Professor Antony Hewish, astronomer who jointly won the Nobel Prize for the discovery of pulsars – obituary

In his early research, Hewish became the first scientist to use radio star scintillation to measure the height and dimensions of plasma clouds, collections of charged particles in the ionosphere (a layer of the upper atmosphere ). In the mid-1960s, he used a similar technique to measure solar wind (the flow of charged particles extending from the sun). He also patented a space navigation system using three pulsars as reference points to provide coordinates in outer space accurate to a few hundred kilometers.

Hewish taught physics at Cambridge until 1969, when he was appointed lecturer and, in 1971, professor of radio astronomy.
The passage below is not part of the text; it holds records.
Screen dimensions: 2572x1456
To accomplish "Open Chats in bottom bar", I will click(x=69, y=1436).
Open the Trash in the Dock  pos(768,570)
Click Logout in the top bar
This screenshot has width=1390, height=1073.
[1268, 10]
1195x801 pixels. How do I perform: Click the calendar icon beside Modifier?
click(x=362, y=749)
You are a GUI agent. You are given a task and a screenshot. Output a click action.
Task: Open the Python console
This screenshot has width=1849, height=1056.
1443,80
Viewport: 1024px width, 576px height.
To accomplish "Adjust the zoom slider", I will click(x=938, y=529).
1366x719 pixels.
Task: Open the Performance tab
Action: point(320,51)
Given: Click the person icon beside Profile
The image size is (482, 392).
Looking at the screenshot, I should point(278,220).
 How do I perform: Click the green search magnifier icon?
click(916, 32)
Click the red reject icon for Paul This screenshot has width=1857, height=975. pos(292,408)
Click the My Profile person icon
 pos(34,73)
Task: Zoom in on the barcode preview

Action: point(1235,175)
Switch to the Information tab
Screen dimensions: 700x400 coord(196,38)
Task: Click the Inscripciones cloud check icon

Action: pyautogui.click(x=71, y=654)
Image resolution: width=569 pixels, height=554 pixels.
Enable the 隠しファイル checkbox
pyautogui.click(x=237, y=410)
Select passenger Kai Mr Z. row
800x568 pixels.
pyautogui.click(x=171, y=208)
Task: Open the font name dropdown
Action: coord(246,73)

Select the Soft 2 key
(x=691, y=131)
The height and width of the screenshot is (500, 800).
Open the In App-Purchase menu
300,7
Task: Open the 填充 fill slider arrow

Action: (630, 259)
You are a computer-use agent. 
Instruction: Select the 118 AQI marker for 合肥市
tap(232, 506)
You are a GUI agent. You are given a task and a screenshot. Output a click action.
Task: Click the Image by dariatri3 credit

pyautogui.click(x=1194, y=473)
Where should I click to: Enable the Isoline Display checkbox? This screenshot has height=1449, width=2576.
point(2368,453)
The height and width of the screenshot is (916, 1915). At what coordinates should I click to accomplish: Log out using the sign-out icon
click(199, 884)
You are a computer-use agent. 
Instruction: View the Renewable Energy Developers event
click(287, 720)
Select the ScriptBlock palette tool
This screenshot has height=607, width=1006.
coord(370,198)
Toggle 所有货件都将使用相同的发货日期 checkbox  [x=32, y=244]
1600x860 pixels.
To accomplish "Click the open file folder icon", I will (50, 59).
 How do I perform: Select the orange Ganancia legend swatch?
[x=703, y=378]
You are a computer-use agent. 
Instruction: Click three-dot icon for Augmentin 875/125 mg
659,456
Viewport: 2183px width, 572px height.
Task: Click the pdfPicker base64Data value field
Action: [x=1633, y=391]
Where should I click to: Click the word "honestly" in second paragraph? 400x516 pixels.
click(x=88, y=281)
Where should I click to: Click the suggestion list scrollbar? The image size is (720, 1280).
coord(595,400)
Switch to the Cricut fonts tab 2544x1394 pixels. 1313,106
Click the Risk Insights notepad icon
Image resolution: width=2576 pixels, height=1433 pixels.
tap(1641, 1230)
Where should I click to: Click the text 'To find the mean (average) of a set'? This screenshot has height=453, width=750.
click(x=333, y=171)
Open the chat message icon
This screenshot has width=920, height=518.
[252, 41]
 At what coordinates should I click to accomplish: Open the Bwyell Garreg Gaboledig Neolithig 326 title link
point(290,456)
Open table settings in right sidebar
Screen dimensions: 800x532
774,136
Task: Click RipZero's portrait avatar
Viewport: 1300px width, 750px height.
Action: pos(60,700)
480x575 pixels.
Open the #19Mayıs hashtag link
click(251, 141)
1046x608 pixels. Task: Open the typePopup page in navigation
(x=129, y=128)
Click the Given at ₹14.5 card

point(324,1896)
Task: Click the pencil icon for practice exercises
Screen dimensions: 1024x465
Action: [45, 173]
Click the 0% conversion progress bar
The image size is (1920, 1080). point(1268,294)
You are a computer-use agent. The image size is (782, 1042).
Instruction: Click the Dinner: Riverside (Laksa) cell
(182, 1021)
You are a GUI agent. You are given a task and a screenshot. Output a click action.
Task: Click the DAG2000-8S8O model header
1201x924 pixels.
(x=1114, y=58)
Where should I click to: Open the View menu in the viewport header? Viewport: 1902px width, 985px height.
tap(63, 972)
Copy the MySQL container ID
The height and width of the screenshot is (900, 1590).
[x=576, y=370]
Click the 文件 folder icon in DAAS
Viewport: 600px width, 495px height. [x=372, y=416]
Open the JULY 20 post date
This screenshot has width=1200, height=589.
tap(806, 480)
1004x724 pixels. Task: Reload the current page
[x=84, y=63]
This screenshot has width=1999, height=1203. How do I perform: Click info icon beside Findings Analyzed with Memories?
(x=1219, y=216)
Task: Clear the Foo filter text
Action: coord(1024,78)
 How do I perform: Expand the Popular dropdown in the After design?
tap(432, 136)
Following Ryle’s disease in 1977, he assumed leadership of the Cambridge Radio Astronomy Group and headed the Mullard Radio Astronomical Observatory from 1982 to 1988.

He developed an association with the Royal Institution in London when it was headed by Sir Lawrence Bragg, giving one of the Christmas lectures and several Friday night speeches. He appreciated the challenge of presenting complex ideas in an easily understandable way and felt that scientists have a duty to share the enthusiasm of their work with the public.

Among many honors and awards, Hewish was elected a Fellow of the Royal Society in 1968. In his spare time he enjoyed music, gardening and sailing.

Antony Hewish married Marjorie Richards in 1950. They had a son and a daughter who died before him.